* Brent topped $100 for the first time since Oct. 2008 on
Monday
* Technicals show U.S. crude headed for $94
* Coming Up: U.S. API weekly inventory statistics
(Adds background on prices, details)
By Alejandro Barbajosa
SINGAPORE, Feb 1 (Reuters) - Oil retreated on Tuesday as
China's factory growth slowed to a five-month low, signalling
demand may not rise as quickly in the world's second-largest oil
user, while Egypt's social upheaval kept Brent crude firmly
above $100.
Monetary tightening to contain inflation caused China's
purchasing managers' index (PMI), a manufacturing indicator, to
fall to a lower-than-expected 52.9 in January from 53.9 in
December, official data showed.
Brent crude for March slid 45 cents to $100.56 a
barrel at 0435 GMT, after topping $100 for the first time since
October 2008 on Monday, when prices touched an intraday high of
$101.73. U.S. crude shed 6 cents to $92.13.
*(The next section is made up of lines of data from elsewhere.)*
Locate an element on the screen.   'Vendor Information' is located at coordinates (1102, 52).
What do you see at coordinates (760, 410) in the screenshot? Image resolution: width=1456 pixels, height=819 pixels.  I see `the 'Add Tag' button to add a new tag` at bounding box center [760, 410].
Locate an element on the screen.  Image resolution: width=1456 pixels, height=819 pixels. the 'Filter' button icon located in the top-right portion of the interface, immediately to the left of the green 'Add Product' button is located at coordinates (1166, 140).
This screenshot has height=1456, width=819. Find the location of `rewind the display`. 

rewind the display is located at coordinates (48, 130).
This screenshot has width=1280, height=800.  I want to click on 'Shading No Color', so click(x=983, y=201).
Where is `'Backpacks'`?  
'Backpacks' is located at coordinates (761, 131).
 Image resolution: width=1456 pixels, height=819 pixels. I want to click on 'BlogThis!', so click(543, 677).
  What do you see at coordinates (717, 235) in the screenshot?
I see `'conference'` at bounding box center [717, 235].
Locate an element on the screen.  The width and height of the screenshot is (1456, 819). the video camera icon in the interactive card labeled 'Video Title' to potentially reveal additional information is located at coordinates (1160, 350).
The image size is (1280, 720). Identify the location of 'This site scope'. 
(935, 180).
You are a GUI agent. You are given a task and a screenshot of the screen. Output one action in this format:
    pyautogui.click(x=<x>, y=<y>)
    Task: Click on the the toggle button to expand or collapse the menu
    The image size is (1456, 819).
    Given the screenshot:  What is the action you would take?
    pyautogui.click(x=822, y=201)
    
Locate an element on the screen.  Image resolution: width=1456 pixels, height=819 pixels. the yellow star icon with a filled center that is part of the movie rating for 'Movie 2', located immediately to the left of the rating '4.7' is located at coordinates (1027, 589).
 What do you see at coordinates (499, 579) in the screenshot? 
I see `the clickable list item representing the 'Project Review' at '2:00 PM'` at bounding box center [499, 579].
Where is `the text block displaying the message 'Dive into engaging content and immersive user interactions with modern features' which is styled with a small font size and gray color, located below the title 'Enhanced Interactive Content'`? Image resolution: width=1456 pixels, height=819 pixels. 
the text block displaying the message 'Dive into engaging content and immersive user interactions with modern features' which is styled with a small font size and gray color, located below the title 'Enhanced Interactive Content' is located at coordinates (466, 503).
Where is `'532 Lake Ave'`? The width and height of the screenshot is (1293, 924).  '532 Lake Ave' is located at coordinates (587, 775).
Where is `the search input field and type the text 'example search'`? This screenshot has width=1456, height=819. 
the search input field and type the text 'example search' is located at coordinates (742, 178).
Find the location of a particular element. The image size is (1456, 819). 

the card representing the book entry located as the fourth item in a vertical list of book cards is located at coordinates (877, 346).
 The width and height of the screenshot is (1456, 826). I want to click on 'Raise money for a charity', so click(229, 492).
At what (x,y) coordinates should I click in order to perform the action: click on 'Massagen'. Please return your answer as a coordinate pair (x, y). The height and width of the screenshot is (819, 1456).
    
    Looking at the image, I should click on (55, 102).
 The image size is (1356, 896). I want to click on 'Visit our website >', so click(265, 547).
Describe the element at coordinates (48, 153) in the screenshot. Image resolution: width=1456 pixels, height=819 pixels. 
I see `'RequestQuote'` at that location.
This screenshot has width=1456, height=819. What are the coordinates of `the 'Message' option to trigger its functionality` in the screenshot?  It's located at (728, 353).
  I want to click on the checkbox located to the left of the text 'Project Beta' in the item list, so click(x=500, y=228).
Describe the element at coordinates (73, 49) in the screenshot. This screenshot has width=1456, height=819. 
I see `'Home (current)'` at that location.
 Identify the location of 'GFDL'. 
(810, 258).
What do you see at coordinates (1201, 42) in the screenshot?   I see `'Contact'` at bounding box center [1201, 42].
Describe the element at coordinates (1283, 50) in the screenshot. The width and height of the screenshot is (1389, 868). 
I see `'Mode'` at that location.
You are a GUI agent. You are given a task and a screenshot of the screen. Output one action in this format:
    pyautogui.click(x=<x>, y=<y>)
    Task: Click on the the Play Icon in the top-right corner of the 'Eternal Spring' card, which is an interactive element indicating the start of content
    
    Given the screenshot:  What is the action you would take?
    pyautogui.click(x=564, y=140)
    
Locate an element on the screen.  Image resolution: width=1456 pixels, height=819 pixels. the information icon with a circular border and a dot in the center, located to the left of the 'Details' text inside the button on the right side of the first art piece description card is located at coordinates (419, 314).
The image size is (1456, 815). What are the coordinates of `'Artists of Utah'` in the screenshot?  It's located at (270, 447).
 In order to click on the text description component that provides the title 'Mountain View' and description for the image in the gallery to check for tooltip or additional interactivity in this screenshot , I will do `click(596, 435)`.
"$100 is not a final target" for Brent, said Tetsu
Emori, a fund manager at Tokyo-based Astmax Co Ltd.
"$110 and $115 could be reached by the end of the year.
People now have to take geopolitics into consideration. Even if
nothing happens in Egypt, it allows investors to take on
additional risk and develop long positions in the hope of making
more money."
Egypt's anti-government protesters, scenting victory after
President Hosni Mubarak agreed to discuss sweeping political
reforms, rallied support for what they hope can be a
million-strong march for democracy on Tuesday.
Mubarak's newly appointed vice-president began talks with
opposition figures and the army declared the protesters demands
"legitimate" and said it would hold its fire.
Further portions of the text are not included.